Copy data virtualization (CDV) solutions are designed to address the cost and complexity issues created by redundant data. Introduced in 2009 by Actifio, CDV extends virtualization principles to data management, replacing physical copies of data stores with virtual copies to dramatically reduce storage footprints.

While a certain level of data redundancy is necessary to ensure operational resilience, unplanned redundancy can create significant burdens. The problem occurs as application infrastructures evolve to serve multiple business units. Each of these siloed apps require their own backup, mirroring, replication, thin provisioning and snapshot functions. According to one study, a single production application such as Oracle, Exchange or SAP can create up to 120 excess copies of production data, even with deduplication technologies deployed within individual silos.

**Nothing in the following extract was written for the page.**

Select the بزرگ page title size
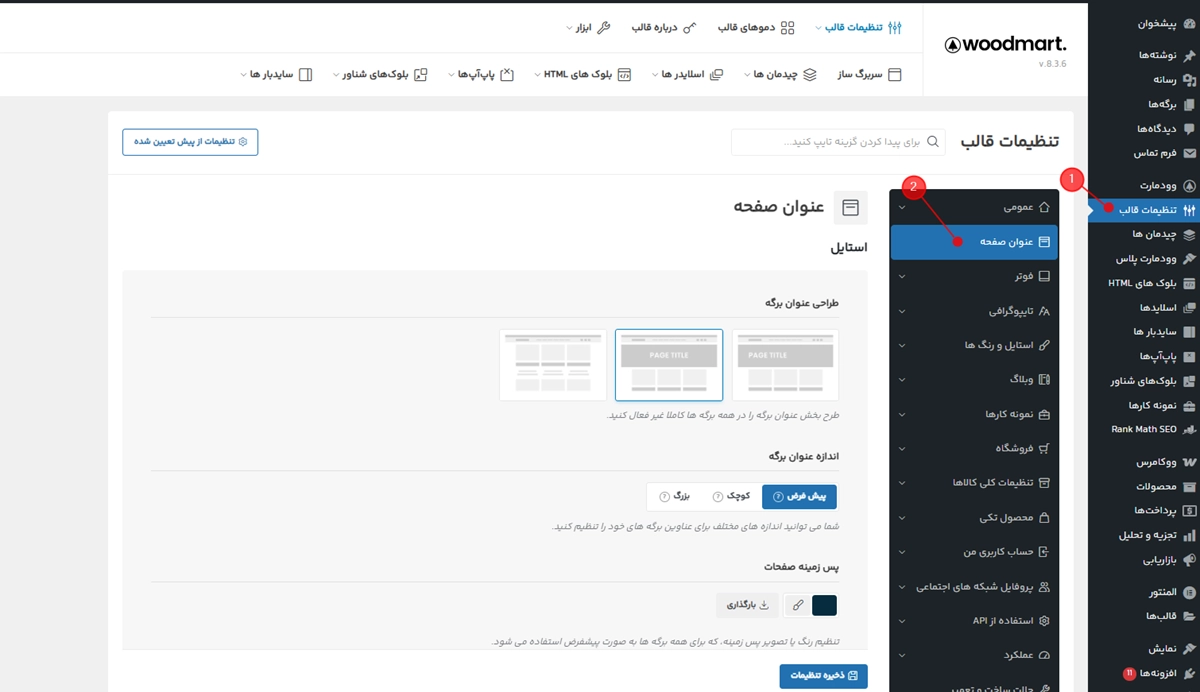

Why Deduplication Isn’t Enough

There are important distinctions between deduplication and data virtualization. For one, deduplication is an intensive I/O operation, so it is typically reserved for backup and archived data. Production data can’t spare that type of real-time computational resources without significant performance degradation. In addition, deduplicated data is usually written to disk using backup software, which means it must be restored to a host in its native format before it can be accessed again.

CDV solutions such as Actifio’s Virtual Data Pipeline (VDP) captures data in its native format from production application sources in physical or virtual environments, on-premises or in the cloud. It creates a single “golden master” copy that is compatible with any storage infrastructure. Rather than writing copy data to a physical drive, Actifio creates an image or pointer that links back to a central archive of the original data.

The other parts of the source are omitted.